Desde el punto de vista de la escala y desfachatez de los mecanismos cleptocráticos de acumulación, el menemismo fue la enfermedad infantil del kirchnerismo. En ambos casos, Argentina carecía de la infraestructura institucional para evitar la conformación de estrategias sistemáticas para extraer recursos aprovechando las ventajas del poder político. Si no construimos esas capacidades estatales, corremos el riesgo de que vuelvan a repetirse comportamientos similares.
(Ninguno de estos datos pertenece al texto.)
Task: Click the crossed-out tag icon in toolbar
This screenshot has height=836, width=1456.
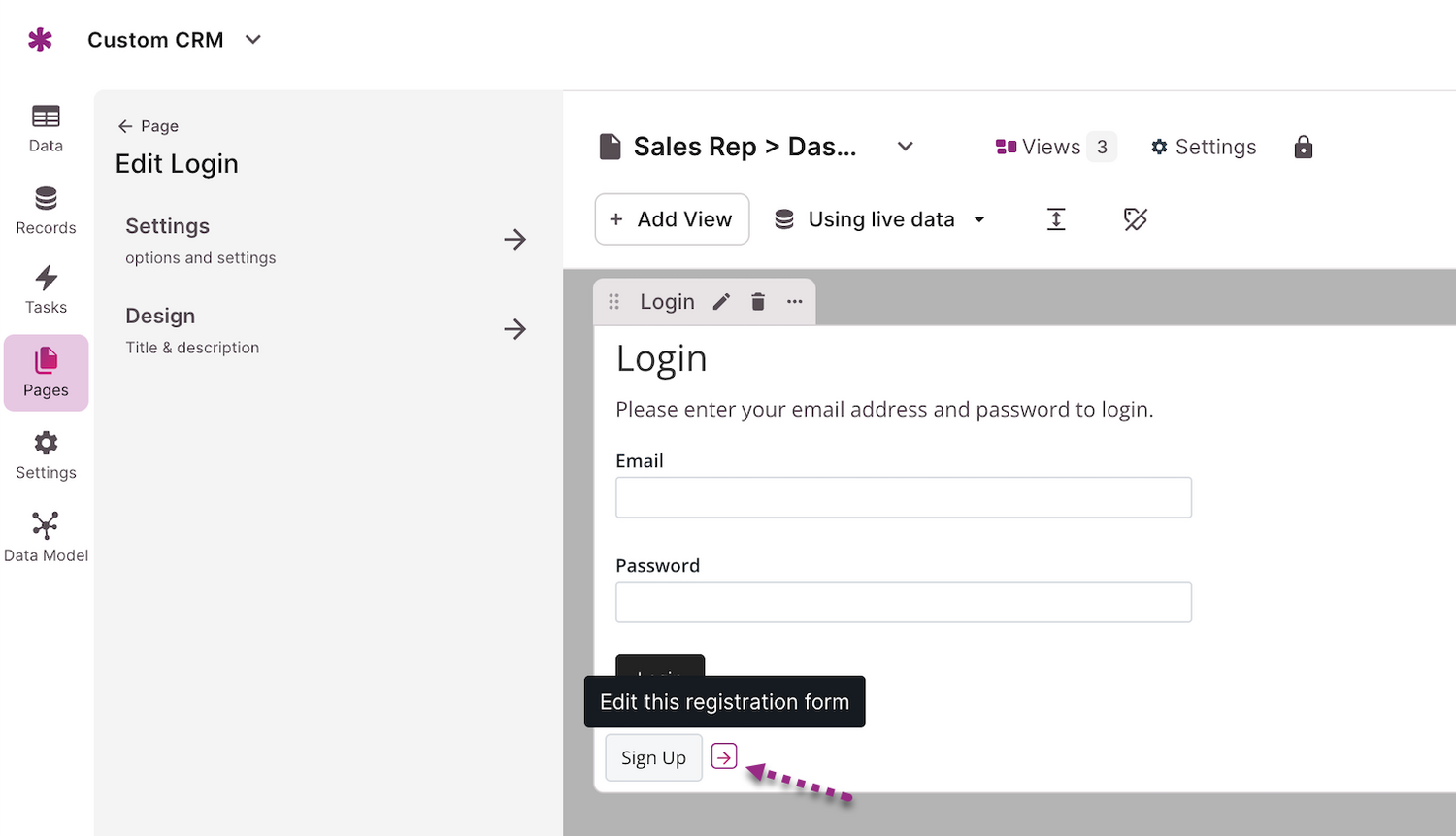Action: click(1136, 219)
Además, deben instaurarse sistemas preventivos también a nivel provincial y local.
Por eso, Cambiemos tiene una responsabilidad mayúscula en impulsar un shock de transparencia que implique una mejora cualitativa y cuantitativa en los mecanismos estandarizados para controlar más y mejor a los poderosos, focalizando en las prioridades y ejecución del gasto público. No alcanza con la delación premiada (o ley del arrepentido). Debemos debatir un conjunto integral de reformas que aseguren la eliminación de prácticas discrecionales, incluyendo, por ejemplo, una ley de lobby que regule la gestión de intereses y una oficina de presupuesto del Congreso que controle cada centavo que gaste el Tesoro, identificando cualquier desvío, informando automáticamente a los medios y haciendo las denuncias judiciales pertinentes.